The contingent of warriors racing behind her lost ground as she sped ahead, splashing barefoot through the tiny waves along the white sand beach bordering the turquoise sea.
This reminded her of training with the Devil Dogs, so long ago in her former secular life. It took a lot more effort to reach her limits these days, but she truly enjoyed feeling that burn again.
When she reached the end of the cove, she slowed down then climbed onto a dark blue boulder protruding from the sand. Then she waited for her recruits.
Under a pure turquoise sky, they looked magnificent in sky blue battle gear, with crystal blades on their belts, next to the traditional shofar. No more cumbersome white robes for the legion of Avenging Angels.

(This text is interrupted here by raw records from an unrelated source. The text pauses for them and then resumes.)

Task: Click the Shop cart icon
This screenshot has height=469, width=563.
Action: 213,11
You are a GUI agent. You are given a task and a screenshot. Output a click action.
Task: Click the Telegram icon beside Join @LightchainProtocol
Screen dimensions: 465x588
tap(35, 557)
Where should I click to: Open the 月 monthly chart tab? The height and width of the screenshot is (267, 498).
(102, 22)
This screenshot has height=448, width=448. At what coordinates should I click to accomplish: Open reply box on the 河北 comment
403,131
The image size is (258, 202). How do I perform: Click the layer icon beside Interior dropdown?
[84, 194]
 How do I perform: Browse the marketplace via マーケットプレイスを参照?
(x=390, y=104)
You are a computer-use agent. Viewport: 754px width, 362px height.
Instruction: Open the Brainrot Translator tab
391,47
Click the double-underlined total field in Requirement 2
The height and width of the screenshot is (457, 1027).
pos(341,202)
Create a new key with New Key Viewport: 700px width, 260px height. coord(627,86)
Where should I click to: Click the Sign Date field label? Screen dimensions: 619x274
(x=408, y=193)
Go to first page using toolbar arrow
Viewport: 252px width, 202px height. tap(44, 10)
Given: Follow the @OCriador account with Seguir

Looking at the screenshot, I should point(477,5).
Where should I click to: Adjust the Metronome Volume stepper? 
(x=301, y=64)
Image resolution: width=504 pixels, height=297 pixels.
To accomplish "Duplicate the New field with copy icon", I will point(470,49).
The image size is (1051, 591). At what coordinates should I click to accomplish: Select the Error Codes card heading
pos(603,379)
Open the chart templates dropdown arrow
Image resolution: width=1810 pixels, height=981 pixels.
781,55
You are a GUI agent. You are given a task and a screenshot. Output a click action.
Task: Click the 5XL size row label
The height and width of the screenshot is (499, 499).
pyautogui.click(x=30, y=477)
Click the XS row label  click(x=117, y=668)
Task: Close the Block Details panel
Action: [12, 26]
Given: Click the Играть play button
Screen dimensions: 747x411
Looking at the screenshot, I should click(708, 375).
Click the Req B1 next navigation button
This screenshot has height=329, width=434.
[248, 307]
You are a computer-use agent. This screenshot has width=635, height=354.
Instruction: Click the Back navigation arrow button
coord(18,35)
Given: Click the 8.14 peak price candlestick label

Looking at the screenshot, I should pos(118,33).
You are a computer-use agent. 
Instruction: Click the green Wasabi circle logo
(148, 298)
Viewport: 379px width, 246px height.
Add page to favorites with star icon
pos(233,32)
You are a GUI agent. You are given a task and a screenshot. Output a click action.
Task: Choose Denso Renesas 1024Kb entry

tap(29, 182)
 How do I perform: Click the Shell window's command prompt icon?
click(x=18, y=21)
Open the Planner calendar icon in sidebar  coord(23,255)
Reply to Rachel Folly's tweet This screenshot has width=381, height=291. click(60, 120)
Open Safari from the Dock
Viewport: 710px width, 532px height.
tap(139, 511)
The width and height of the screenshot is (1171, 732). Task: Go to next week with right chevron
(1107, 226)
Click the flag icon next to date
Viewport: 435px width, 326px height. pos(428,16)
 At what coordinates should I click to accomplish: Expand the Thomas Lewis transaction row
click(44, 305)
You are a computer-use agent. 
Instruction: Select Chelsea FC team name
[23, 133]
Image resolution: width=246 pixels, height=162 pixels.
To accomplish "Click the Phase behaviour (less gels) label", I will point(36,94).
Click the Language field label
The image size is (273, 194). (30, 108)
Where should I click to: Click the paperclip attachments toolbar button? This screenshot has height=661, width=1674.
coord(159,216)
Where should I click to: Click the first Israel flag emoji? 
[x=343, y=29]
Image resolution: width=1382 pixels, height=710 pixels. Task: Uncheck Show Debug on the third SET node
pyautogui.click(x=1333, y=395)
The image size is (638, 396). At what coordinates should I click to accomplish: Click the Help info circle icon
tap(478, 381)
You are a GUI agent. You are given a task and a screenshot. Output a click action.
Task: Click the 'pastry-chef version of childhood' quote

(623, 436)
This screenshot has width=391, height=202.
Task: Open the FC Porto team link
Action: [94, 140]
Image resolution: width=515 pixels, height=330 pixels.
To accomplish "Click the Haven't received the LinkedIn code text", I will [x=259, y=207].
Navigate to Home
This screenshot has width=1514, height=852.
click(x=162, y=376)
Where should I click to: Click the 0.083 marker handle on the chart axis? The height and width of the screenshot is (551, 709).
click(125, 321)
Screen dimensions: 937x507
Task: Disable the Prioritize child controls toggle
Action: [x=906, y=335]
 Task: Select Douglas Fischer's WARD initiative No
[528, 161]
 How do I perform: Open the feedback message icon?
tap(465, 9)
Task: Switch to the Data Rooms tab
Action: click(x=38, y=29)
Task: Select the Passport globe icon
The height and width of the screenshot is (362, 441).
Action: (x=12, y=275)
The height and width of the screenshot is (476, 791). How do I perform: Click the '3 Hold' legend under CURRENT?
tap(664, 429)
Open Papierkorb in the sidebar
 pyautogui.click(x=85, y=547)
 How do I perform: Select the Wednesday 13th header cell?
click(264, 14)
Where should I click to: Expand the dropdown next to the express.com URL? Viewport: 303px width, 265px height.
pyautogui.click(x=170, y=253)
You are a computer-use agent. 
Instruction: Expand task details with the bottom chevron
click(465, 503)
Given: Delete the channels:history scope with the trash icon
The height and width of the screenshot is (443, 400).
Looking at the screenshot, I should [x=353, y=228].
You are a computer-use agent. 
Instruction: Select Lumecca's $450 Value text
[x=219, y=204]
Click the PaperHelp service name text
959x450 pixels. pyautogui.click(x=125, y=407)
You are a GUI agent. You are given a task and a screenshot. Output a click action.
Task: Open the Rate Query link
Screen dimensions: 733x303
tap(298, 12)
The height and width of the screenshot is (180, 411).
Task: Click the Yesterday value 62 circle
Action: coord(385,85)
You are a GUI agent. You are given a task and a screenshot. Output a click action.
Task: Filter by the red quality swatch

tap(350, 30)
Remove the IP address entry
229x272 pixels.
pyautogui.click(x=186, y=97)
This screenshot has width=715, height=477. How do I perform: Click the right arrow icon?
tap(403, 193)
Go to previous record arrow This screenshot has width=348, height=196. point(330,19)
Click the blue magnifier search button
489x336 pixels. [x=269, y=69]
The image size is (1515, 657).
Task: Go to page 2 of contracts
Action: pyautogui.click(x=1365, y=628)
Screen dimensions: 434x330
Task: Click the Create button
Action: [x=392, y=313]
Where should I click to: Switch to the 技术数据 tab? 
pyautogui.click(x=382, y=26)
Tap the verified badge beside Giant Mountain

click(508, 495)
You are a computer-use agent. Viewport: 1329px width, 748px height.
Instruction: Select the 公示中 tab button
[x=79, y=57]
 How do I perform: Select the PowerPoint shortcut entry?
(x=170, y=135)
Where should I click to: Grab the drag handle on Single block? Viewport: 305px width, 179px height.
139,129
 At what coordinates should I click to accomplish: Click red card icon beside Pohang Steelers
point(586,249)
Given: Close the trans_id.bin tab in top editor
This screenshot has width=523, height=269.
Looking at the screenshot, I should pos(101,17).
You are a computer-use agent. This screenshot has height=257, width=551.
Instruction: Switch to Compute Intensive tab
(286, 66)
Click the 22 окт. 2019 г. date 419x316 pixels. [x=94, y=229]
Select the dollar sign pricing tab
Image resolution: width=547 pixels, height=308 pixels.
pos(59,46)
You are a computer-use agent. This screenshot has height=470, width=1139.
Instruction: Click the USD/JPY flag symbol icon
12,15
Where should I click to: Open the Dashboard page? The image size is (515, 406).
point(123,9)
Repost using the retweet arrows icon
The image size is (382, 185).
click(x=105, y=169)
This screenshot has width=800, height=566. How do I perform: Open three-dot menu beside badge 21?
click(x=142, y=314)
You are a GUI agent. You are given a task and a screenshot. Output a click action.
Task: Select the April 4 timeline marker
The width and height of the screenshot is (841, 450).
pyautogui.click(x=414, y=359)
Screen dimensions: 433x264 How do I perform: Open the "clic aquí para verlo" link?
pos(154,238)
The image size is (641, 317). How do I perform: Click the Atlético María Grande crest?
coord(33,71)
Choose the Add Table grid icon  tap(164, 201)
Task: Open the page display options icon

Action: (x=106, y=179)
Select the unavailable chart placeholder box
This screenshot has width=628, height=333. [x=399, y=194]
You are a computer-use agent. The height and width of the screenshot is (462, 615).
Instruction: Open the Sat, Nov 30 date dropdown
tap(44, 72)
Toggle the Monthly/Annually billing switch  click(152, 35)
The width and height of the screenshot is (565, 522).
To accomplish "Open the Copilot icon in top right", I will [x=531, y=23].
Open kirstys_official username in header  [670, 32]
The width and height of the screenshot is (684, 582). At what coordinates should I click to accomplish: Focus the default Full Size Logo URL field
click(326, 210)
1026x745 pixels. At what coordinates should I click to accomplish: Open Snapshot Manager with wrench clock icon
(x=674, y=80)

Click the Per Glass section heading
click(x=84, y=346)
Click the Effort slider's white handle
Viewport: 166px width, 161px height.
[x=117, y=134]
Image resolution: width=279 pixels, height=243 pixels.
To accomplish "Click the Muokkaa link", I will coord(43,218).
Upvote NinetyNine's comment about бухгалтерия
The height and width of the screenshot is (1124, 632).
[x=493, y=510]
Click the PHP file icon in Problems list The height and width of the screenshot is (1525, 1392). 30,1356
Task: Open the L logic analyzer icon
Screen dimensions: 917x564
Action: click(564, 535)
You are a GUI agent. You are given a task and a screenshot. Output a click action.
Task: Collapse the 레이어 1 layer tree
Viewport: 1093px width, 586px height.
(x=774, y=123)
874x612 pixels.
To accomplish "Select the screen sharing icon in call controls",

Only civilians wore them nowadays, although they had lost their innocence, and many things had changed since the last invasion attempt two cycles ago.
The group of Avenging Angels in training slowed then halted.
“At ease. Good job.”
Several bent over, hands on their knees to catch their breath. Others deployed their wings and hung in mid air to relax. Good. They needed to experience their limitations. Angels tended to believe themselves invincible.
A girl with dark hair met Urielle’s eyes. “Do we really need to train like this, Commander? We are already much stronger than regular humans.”
Urielle resisted the urge to chastise the girl for questioning a superior. In this case, it opened a dialogue to educate the entire group. “Just because you are stronger, heal fast, and can fly doesn’t mean you shouldn’t build up your endurance, strengthen your legs and your heart.”
“But we are Avenging Angels, not military drones.” The young man’s tone dripped with disdain.
Urielle snorted. “Never believe yourself superior. Never take your angelic abilities for granted. What happens if you face a stronger alien? Or you lose your wings and face a squadron of trained Devil Dogs?”
A woman raised a hand. “We can blow our shofar, we have our crystal blades... and we can become invisible.”
“Invisibility will not protect you from an explosion. Even immortals like us can die from being blown to pieces.” Urielle projected her voice, so all could hear over the gentle roll and break of the waves curling on the sand. “Even deprived of their high-tech weapons, human soldiers are strong and determined. They have deadly percussion guns, blades, explosive devices, and greater numbers. Two cycles ago, they almost won.”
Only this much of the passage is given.